═════ DOCUMENT SEGMENT

Washington D.C., Oct 22, 2012 / 05:05 pm (CNA/EWTN News).- The Congregation for Divine Worship has approved the celebration of Blessed John Paul II's feast day in the dioceses of the United States, after setting the feast day for Oct. 22.
The congregation was petitioned for the permission by the U.S. bishops' conference following their November 2011 meeting.
Bl. John Paul II's feast day is observed as an optional memorial in the dioceses of the United States. His office includes the opening prayer at Mass and the second reading in the Office of Readings, which is part of the Liturgy of the Hours. Additional texts for the Liturgy of the Hours should be taken from the texts common to all pastors who are celebrated liturgically.
Oct. 22 was chosen because it is the anniversary of his inauguration as Pope in 1978.
The opening prayer at Masses celebrated in his honor asks, “instructed by his teaching, we may open our hearts to the saving grace of Christ, the sole Redeemer of mankind.”
The reading in the Office of Readings is taken from his inaugural homily as Pope, when he urged Christians to “be not afraid” and to “open wide the doors for Christ.”

══════════
═════ ENTRIES SHOWN

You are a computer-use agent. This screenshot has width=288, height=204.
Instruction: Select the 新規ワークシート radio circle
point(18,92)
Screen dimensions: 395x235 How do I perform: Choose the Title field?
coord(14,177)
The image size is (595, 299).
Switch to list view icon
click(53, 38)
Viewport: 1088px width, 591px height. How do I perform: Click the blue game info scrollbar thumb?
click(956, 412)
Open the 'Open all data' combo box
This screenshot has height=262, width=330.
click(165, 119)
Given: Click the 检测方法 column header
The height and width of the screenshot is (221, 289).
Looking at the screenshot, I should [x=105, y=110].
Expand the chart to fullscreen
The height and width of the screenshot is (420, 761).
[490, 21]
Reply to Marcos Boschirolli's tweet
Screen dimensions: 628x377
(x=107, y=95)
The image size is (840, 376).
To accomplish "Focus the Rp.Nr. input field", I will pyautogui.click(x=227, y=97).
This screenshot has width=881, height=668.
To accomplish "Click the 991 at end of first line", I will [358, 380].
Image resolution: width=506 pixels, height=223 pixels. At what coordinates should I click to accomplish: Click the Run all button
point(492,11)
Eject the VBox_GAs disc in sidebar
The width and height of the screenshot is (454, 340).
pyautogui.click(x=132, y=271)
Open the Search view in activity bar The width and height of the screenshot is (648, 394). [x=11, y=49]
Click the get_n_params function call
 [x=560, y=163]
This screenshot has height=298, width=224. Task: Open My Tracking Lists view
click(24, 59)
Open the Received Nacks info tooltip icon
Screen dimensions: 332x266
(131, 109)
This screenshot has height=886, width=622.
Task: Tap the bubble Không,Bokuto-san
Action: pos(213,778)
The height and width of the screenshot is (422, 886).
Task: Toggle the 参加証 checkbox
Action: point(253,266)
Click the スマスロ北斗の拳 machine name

══════════

● BRIEF 1:
Decide whether each statement agrees with the report on Blessed John Paul II's feast day, answering yes or no and quoting the deciding words of the report: (a) In the dioceses of the United States, the feast day is observed as an optional memorial. (b) Oct. 22 was chosen because it is the anniversary of his death. (c) The reading in the Office of Readings is taken from his inaugural homily as Pope.
● BRIEF 2:
Repeat the part of the report on Blessed John Paul II's feast day between "Washington D.C., Oct" and "November 2011 meeting.", inclusive.
● BRIEF 3:
Pick up the report on Blessed John Paul II's feast day after its last sentence and continue it.
The material has nothing to do with the report on Blessed John Paul II's feast day.

● EXPECTED OUTPUT 1:
(a) Yes: "Bl. John Paul II's feast day is observed as an optional memorial in the dioceses of the United States."
(b) No: "Oct. 22 was chosen because it is the anniversary of his inauguration as Pope in 1978."
(c) Yes: "The reading in the Office of Readings is taken from his inaugural homily as Pope"

● EXPECTED OUTPUT 2:
Washington D.C., Oct 22, 2012 / 05:05 pm (CNA/EWTN News).- The Congregation for Divine Worship has approved the celebration of Blessed John Paul II's feast day in the dioceses of the United States, after setting the feast day for Oct. 22.
The congregation was petitioned for the permission by the U.S. bishops' conference following their November 2011 meeting.

● EXPECTED OUTPUT 3:
Bl. John Paul II was born Karol Wotjtyla in1920 in Poland. He was ordained a priest in 1946 for the Archdiocese of Krakow, and was consecrated as an auxiliary bishop for the same archdiocese in 1958. He was elected Pope on Oct. 16, 1978 and served in that capacity for almost 27 years.
“Among the many fruits which he has left as a heritage to the Church are above all his rich Magisterium and the promulgation of the Catechism of the Catholic Church as well as the Code of Canon Law for the Latin Church and for the Eastern Churches,” it adds.
Bl. John Paul II died April 2, 2005. He was beatified only six years later, after the Vatican recognized his intercession in the healing of a French nun who suffered from Parkinson's disease.
Beatification permits the veneration of a person by particular groups or by locale, and so the Vatican had to allow Bl. John Paul II's feast day to be observed permanently in the United States.